Eight years ago, the authors Pitler, Kuhn and Malenoski took the eleven essential instructional strategies that were identified originally by Marzano, Pickering and Pollock and integrated technology with each. These essential instructional strategies allow teachers to then use them purposefully to steadily improve student learning. In this digital age of learning and in considerations of this research, I have included not only an outline of how technology could be used to complement and enhance these teaching strategies but also specific technology tools/resources.
This will be a series of 11 posts on this topic.
Essential Instructional Strategy #1
In setting objectives teachers focus on establishing a direction for student learning. Technology can engage and enhance the goal-setting process by providing:
- Organization tools
- Communication tools
- Clarity for teachers, students and parents.
Within the learning environment, various resources may be used. Below is a complementary list of actions and ideas, but by no means is it an exhaustive list.
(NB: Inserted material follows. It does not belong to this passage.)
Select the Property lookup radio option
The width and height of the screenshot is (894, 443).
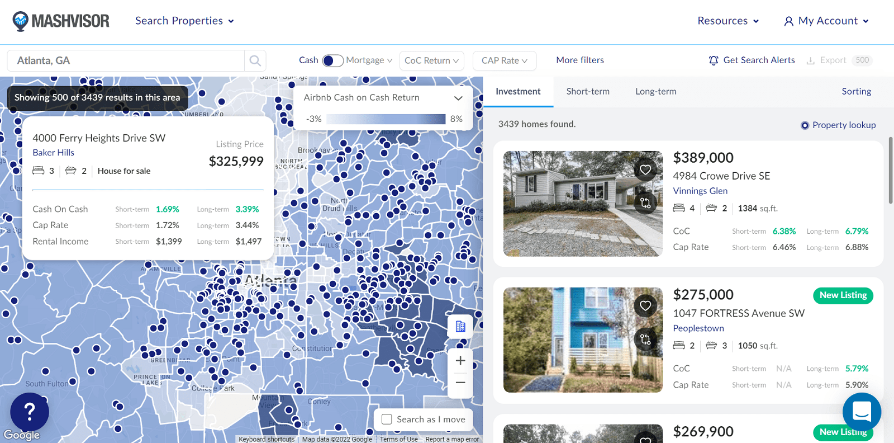pyautogui.click(x=805, y=125)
Please add your ideas in the comments section if you like.
- Set specific, but flexible goals which can be posted on a blog (edublogs, blogger) or sent in an e-mail.
- Use KWHL charts to identify knowledge and personalize goals with GoogleDocs, MicrosoftWord, Zoho,Titanpad.
- Brainstorming with Inspiration, Kidspiration, Bubbl.us, Gliffy, Exploratree, Text2MindMap. Read&Write Gold Fact Mapper, AnswerGarden, Polleverywhere, GoogleDocs
- Collect data using Zoomerang, Poll Everywhere, Pollcat, Survey Monkey,GoogleForms, GoogleDocs, GoogleSheets, and Blogging platforms like edublogs, blogger.
- Set criteria – see the resources found at The Critical Thinking Consortium (TC2) in order to embed critical thinking where students learn to think and think to learn.
- Online rubrics found at LearnAlberta, BlackGoldSD, Landmark Project Rubric Machine, Kathy Schrock Guide for Rubrics
1 – Pitler, H., R., E., Kuhn, M., & Malenoski, K. (2007). Using Technology with Classroom Instruction That Works. Alexandria: ASCD.
2 – Marzano, R. J., Pickering, D. J., & Pollock, J. E. (2001). Classroom instruction that works: Research-based strategies for increasing student achievement. Alexandria, VA: ASCD. Also look at Dean, C.B., Hubbell, E.R., Pitler, H. & Stone, B.J. (2012). Classroom instruction that works: Research-based strategies for increasing student achievement, 2nd Edition. Alexandria, VA: ASCD.